Yes, you would actually expect a supply-induced collapse in oil prices to be good for economic growth because it would lower costs to consumers and businesses. We know that oil price changes in the opposite direction (i.e. oil price increases) have had adverse economic impacts in the past. For instance, the oil price hike of 1973 was a major contributor to the mid-seventies recession.
That said, the relationship between oil prices and the economy isn’t straightforward, as a 2005 note Oil and the Macroeconomy by eminent US econometrician James Hamilton explores. Oil price increases have much more of an economic impact (in absolute terms) than price decreases. And an important complicating factor in the US is now the impact of the oil price collapse on the viability of the US shale oil industry (e.g. see this Fox Business report). In Queensland, a lower oil price will eventually flow through to lower LNG export prices and lower gas royalties paid to the Queensland Government.
Even with the above qualifications, you’d still expect an oil price fall to have a positive macroeconomic impact. Equity markets around the world shouldn’t be plunging because of the oil price shock, although traders and investors are probably justified in being very concerned about coronavirus. They are rightly fearful of a global coronavirus-induced recession.

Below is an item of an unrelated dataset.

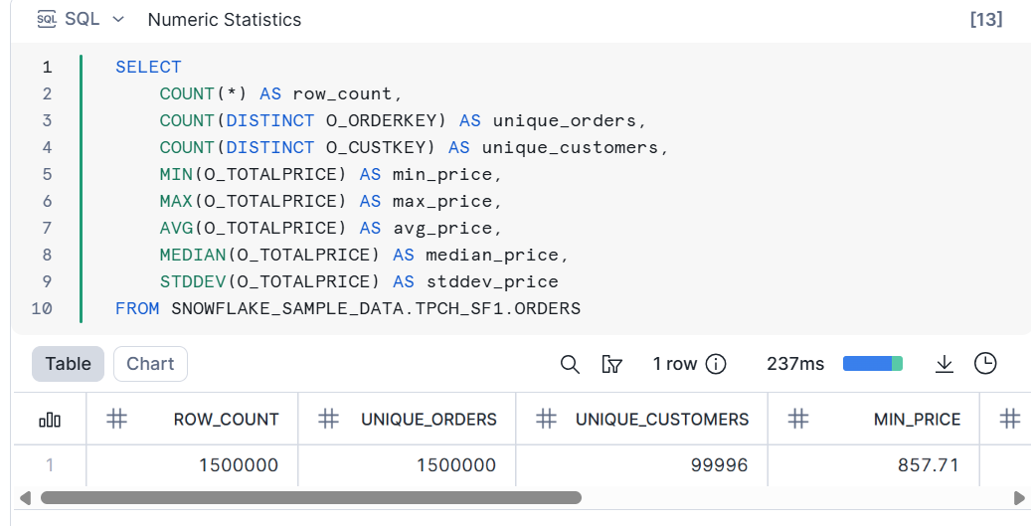Click the SQL cell type icon

(x=47, y=19)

In Australia, we will learn details of the Morrison Government’s economic stimulus package, expected to be $5 billion or more, later this week. I applaud the federal government for recognising the urgency of this situation and reacting so promptly. However, I think governments at all levels still need to provide more information to the public about the current and planned public health response to coronavirus.
Great post. I’m really perplexed with what has been happening in the equity markets. 20% off the price of the market in a few days. I suspect the actual impact on firms (i.e. longer-term profits foregone) that actually drive the implicit value of firms will be nothing like that unless the virus hangs around for years.

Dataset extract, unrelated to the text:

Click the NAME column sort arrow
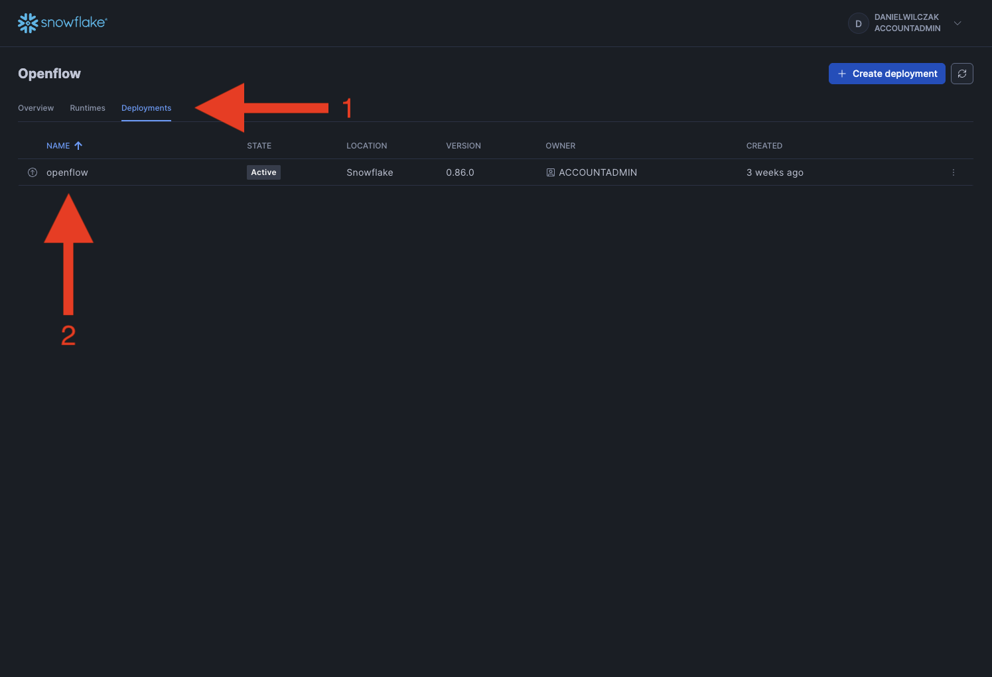 [x=78, y=146]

But with price / ratios still way above long-term averages (currently around 18, off the high of 20 in January, and a long-term average of around 15), I’d be calling this a Covid 19 induced correction rather than a crisis.
Perhaps Eugene Fama might be able to explain how the current actions in the market are a reflection of his efficient market hypothesis, because I surely can’t. There seems to be such a massive disconnect between equity markets and the actual value of equity, I don’t know why we even look to equity markets for clues on what is happening in the real economy.
Thank Jim. I totally agree. Great comments.